(Entries on where items appear)
· · ·
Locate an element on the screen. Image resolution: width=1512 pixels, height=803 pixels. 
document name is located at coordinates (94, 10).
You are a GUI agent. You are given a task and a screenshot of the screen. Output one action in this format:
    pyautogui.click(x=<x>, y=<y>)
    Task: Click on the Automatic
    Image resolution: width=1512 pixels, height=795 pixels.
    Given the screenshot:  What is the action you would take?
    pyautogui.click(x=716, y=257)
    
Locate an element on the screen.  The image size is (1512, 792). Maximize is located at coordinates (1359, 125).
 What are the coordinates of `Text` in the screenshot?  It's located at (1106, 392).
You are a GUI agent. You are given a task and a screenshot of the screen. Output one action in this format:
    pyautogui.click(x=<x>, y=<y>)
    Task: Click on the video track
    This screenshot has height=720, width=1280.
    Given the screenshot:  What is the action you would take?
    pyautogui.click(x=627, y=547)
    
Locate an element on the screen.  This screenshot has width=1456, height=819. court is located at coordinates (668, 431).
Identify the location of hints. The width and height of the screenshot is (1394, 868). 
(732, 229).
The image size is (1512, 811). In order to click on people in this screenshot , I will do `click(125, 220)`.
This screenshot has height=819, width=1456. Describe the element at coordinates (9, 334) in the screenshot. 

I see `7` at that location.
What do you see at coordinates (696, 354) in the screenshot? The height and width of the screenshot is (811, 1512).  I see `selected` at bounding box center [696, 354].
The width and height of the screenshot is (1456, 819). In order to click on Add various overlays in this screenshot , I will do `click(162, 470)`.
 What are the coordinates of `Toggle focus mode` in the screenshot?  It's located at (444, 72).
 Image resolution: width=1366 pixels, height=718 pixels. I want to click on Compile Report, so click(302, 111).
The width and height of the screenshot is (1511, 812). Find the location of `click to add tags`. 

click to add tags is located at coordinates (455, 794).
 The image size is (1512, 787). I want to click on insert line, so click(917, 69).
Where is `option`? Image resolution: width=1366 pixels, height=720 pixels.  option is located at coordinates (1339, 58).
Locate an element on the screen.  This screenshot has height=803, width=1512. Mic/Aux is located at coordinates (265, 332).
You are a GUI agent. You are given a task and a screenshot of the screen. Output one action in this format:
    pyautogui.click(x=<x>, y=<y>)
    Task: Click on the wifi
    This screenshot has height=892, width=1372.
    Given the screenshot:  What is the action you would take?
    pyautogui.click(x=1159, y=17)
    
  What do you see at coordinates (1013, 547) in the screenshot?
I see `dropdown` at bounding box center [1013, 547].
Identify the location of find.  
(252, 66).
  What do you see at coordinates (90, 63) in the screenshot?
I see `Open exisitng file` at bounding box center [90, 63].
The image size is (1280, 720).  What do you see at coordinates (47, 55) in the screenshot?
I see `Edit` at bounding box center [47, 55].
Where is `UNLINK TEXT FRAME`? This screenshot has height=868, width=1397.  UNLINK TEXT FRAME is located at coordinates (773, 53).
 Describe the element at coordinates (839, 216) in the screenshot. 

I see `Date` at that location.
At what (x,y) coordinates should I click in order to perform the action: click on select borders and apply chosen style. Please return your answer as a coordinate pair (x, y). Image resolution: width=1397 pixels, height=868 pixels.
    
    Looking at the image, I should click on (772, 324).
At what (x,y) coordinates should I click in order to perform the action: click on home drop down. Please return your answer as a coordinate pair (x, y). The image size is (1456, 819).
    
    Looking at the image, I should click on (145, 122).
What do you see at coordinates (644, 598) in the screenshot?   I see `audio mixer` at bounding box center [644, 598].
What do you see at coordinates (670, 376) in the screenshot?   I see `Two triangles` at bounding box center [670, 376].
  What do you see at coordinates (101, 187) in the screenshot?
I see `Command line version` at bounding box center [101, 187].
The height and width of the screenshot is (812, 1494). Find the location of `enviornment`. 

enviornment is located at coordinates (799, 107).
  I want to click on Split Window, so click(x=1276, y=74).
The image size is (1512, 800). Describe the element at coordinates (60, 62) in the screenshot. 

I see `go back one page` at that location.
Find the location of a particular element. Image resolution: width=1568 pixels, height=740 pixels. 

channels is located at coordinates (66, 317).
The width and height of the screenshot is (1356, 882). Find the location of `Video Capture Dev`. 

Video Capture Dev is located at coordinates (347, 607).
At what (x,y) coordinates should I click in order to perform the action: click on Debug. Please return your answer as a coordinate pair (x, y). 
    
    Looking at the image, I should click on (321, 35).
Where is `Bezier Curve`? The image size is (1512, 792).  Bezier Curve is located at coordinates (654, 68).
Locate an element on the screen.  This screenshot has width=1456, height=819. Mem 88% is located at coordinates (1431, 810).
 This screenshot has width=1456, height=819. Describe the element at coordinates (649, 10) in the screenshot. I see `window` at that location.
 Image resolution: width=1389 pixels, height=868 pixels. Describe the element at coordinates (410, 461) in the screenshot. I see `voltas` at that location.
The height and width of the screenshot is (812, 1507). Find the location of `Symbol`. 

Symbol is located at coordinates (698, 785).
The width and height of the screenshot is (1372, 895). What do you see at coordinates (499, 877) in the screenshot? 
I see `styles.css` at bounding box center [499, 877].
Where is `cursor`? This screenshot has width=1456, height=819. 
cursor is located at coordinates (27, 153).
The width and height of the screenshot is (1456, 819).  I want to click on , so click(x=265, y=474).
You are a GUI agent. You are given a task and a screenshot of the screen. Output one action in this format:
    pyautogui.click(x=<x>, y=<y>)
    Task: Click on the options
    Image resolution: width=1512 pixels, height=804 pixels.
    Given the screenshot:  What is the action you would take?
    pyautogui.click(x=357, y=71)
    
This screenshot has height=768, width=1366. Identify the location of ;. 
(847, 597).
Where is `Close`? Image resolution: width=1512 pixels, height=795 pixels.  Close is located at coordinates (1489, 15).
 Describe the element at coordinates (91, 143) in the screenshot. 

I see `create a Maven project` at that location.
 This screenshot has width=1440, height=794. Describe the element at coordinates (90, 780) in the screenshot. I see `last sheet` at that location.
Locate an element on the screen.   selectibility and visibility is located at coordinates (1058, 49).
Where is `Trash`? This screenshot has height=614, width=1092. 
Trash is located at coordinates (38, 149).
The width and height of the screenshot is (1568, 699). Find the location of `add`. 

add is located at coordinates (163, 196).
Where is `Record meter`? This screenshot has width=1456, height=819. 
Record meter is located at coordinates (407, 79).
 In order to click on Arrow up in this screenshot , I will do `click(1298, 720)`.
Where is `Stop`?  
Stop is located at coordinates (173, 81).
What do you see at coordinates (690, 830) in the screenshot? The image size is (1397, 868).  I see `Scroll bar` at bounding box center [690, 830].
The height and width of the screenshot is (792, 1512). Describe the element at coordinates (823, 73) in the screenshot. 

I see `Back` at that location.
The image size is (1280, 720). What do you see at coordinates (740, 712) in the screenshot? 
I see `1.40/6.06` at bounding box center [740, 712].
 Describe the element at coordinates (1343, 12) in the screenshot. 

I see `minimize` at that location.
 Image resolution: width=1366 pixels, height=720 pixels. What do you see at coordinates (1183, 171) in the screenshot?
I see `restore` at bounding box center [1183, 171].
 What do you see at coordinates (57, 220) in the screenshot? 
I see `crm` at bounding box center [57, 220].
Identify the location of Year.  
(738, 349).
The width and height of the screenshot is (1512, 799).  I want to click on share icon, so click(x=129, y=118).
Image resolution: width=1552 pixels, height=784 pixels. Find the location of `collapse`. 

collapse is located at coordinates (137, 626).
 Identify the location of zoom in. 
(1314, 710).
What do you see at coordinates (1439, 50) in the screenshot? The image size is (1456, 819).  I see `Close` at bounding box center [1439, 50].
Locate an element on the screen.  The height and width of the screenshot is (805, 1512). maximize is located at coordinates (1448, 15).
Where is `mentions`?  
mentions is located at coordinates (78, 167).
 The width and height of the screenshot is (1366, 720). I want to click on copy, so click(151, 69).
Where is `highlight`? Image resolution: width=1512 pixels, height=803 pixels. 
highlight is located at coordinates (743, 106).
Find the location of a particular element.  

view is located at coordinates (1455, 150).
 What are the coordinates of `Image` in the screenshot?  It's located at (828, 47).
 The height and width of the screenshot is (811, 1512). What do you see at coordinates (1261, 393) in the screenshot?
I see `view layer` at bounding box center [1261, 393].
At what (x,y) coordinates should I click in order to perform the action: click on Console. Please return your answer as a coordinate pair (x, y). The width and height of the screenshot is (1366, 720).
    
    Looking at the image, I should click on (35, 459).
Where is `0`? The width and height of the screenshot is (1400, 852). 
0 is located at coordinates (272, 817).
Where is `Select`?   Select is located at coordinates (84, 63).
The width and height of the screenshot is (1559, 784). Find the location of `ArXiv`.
· · ·
## TASK BRIEF:
Please rewrite the data starting with the line with "at (1106, 392)." and going on through the line with "Image resolution: width=1366 pixels, height=718", replacing "video track" with "audio track" and leaving everything else unchanged.

## REPLY:
 What are the coordinates of `Text` in the screenshot?  It's located at (1106, 392).
You are a GUI agent. You are given a task and a screenshot of the screen. Output one action in this format:
    pyautogui.click(x=<x>, y=<y>)
    Task: Click on the audio track
    This screenshot has height=720, width=1280.
    Given the screenshot:  What is the action you would take?
    pyautogui.click(x=627, y=547)
    
Locate an element on the screen.  This screenshot has width=1456, height=819. court is located at coordinates (668, 431).
Identify the location of hints. The width and height of the screenshot is (1394, 868). 
(732, 229).
The image size is (1512, 811). In order to click on people in this screenshot , I will do `click(125, 220)`.
This screenshot has height=819, width=1456. Describe the element at coordinates (9, 334) in the screenshot. 

I see `7` at that location.
What do you see at coordinates (696, 354) in the screenshot? The height and width of the screenshot is (811, 1512).  I see `selected` at bounding box center [696, 354].
The width and height of the screenshot is (1456, 819). In order to click on Add various overlays in this screenshot , I will do `click(162, 470)`.
 What are the coordinates of `Toggle focus mode` in the screenshot?  It's located at (444, 72).
 Image resolution: width=1366 pixels, height=718 pixels. I want to click on Compile Report, so click(302, 111).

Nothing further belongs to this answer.